‘Gluren in de creatieve keuken’, Knack, 17 april 2016
Knack-journaliste Elke Lahousse vroeg me of ik bijzondere rituelen had wanneer ik schreef. Ze noteerde ook de gewoontes van Katleen Vereecken, Eva Mouton, Guga Baul en Alex Callier.
“Hoe komt de artiest tot inspiratie ? Welke specifieke rituelen, dagelijkse gewoonten en eenzame woestijntochten gaan het schrijven, tekenen of componeren vooraf ? Vijf vaderlandse creatieven over hoe zij werken.”
Dit was mijn antwoord: “Bij elke tekst komt er een moment dat het voelt alsof je een muur moet beklimmen zonder houvast. Er zijn te veel ideeën, geen structuur, geen concrete insteek. Dan wil je hard weglopen, maar juist dan moet je verder werken. Het moet pijn doen en je mag alleen stoppen als je een goed stuk geschreven hebt.” “Als ik een column moet schrijven of bezig ben aan een boek, sta ik ’s morgens vroeg op. Mijn wekker staat op zes uur en ik begin meteen te werken. Ik verlies geen tijd met surfen op het internet en probeer me niets aan te trekken van het geroezemoes op de sociale media. Wat er op Twitter leeft probeer ik al helemaal te negeren. Bij het ontbijt eet ik altijd vers fruit.”
“Als ik schrijf, zit ik in de zetel, in kleermakerszit, zoals bij meditatie. Met de laptop en mijn boeken rond mij, verder niets. Stilte en rust zijn heel belangrijk om me in te graven in een verhaal. Om even te ontspannen trek ik naar buiten om te sporten. Tijdens het fietsen of zwemmen neem ik afstand van het werk, nadien begin ik er met een fris hoofd weer aan.”
“Ik werk zelden later dan tien uur ’s avonds. Meestal heb ik tussen de ochtend en de avond wel enkele stukjes geschreven waar ik de volgende dag verder mee aan de slag kan.”

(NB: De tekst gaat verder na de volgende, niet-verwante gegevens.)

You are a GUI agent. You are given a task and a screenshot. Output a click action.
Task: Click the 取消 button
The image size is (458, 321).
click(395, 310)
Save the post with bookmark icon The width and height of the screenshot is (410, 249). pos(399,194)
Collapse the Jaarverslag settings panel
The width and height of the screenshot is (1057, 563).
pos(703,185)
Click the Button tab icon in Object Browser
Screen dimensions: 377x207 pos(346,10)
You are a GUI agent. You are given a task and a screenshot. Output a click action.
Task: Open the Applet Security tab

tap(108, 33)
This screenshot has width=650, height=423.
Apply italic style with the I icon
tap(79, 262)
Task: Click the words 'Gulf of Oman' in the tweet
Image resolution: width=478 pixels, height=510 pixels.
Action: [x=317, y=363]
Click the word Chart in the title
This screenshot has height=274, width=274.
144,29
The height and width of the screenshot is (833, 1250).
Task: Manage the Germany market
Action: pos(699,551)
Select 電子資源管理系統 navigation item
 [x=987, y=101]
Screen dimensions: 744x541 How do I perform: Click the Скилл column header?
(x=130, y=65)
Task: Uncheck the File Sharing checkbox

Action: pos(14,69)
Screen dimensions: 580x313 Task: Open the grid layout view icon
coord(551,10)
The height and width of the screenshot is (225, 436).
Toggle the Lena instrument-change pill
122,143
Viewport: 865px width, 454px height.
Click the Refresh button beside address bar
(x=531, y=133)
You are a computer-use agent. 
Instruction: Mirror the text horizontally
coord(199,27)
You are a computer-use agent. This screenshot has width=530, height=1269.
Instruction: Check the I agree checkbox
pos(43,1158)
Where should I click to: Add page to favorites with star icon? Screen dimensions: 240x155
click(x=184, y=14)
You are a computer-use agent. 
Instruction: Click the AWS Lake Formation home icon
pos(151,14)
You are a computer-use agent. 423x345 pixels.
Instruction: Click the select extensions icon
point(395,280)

En uit het boek ‘Dagelijkse rituelen. Hoe bekende kunstenaars, schrijvers, filmmakers en andere creatieven werken.’ (Mason Currey met bijdrage van Eva Hoeke, uitgeverij Maven Publishing) komen deze stukjes:
*Ludwig van Beethoven (1770-1827) stond elke ochtend op bij het ochtendgloren en toog dan zo ongeveer meteen aan het werk. Hij ontbeet met koffie, die hij zelf met grote zorg zette. Hij stelde vast dat er zestig bonen per kop nodig waren, en telde die vaak één voor één na.
*Francis Bacon (1909-1992) schil- derde het liefst in een extreem chaotisch atelier, met op de muur gekladderde verf en hoopjes boeken, kwasten, kapotte meubelen en andere troep op de vloer. Wanneer hij niet aan het schilderen was, gaf hij zich over aan drank, overvloedige maaltijden en stimulerende middelen. Hij werkte graag met een kater “omdat mijn hoofd dan knettert van energie en ik heel helder kan denken”.
*Erik Satie (1866-1925) had de gewoonte om iedere dag ongeveer tien kilometer te wandelen naar zijn favo- riete café, om daar vervolgens zijn unieke composities te creëren en een omelet te eten van soms wel dertig eieren.
*Frank Lloyd Wright (1867-1959) kreeg de beste ideeën voor zijn gebouwen tussen vier en zeven uur ’s morgens. Dan werkte hij een uur of drie, vier, om vervolgens een dutje te doen en zich de rest van de dag met andere dingen bezig te houden. Hij had een onuitputtelijke voorraad energie, ook als hij niet aan de tekentafel zat. Hij wilde zo vaak seks dat zijn vrouw zich afvroeg of het wel gezond voor hem was.’